From the September 25, 1937, issue


Mathematics, physics, chemistry, and X-ray studies have given Dr. D.M. Wrinch of Oxford University’s Mathematical Institute the model of the complicated insulin molecule, whose atoms are arranged in a crystalline pattern. The model is pictured on the front cover.


A second supernova 500,000,000 times as bright as the sun is announced by Dr.
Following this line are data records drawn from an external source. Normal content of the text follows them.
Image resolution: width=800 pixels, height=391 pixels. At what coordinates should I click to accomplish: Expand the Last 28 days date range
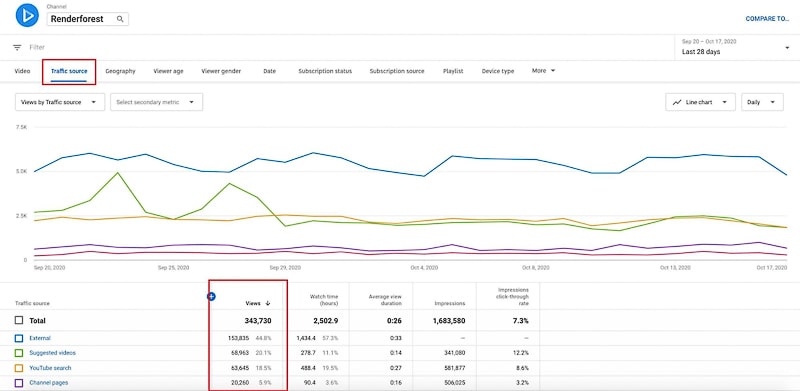pos(735,47)
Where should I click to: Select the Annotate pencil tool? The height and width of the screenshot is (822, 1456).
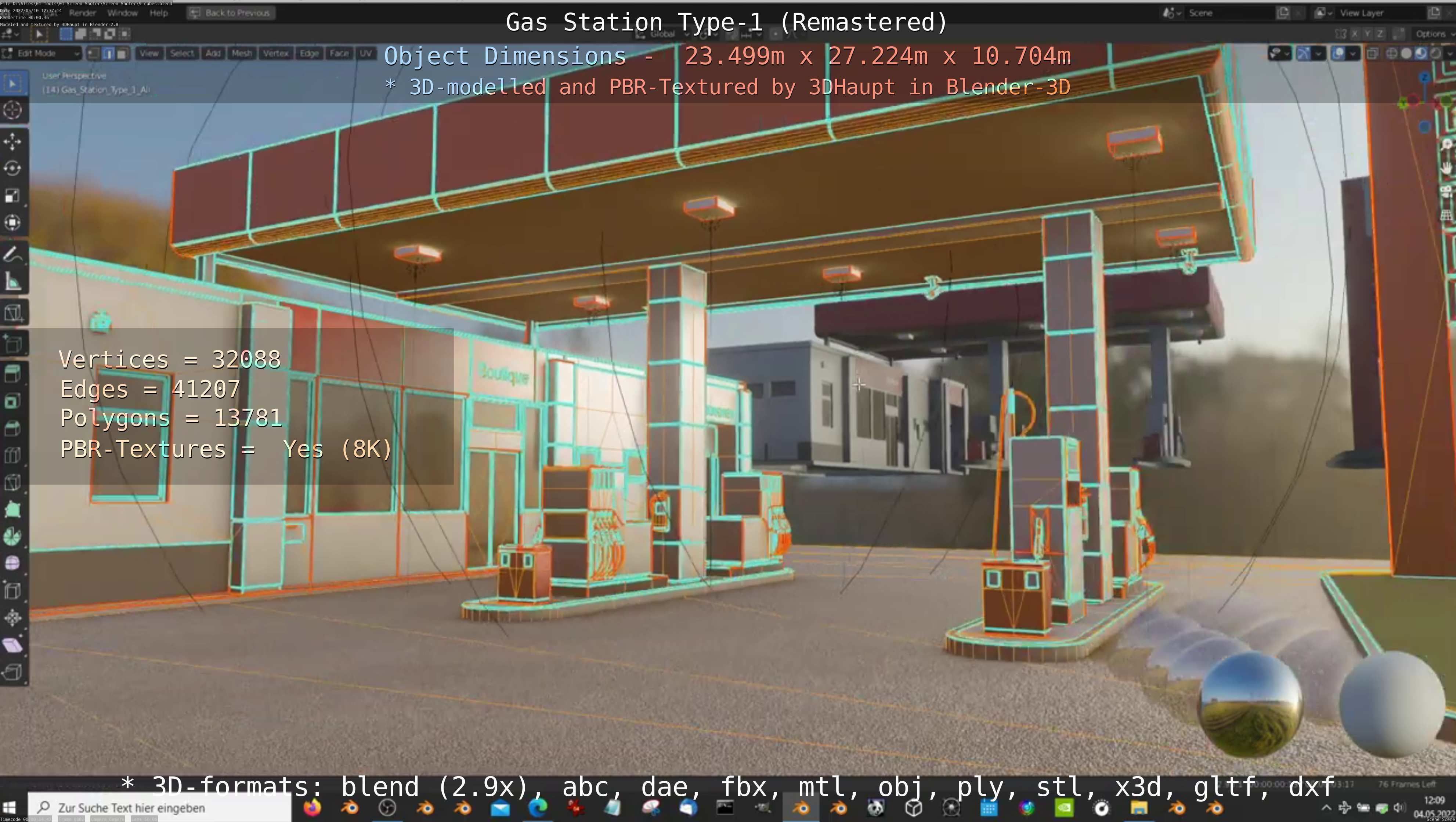point(12,255)
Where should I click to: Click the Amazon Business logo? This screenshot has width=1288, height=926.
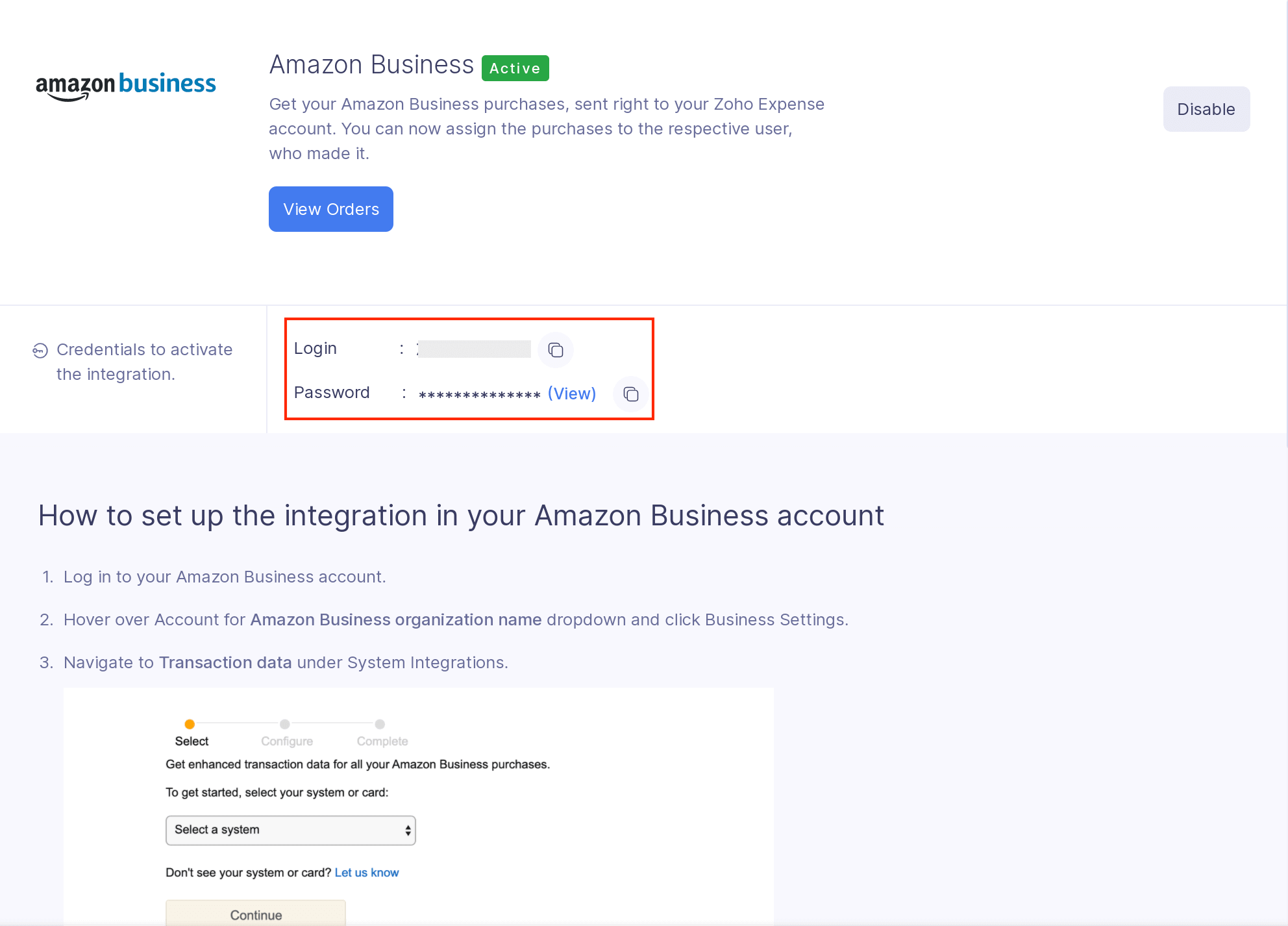click(x=126, y=86)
Fritz Zwicky of the California Institute of Technology. (See SNL, Sept. 11).

Discovered on a photograph taken at Palomar Mountain on Sept. 10, the new supernova, like that found on August 29, is in a remote extragalactic system, in this instance NGC 1003 in the constellation of Perseus, at a distance of at least 7 million light years.

In spite of its enormous luminosity, the supernova is so distant that it appears as only a faint telescopic star of magnitude 10.5. The date of its outburst is unknown.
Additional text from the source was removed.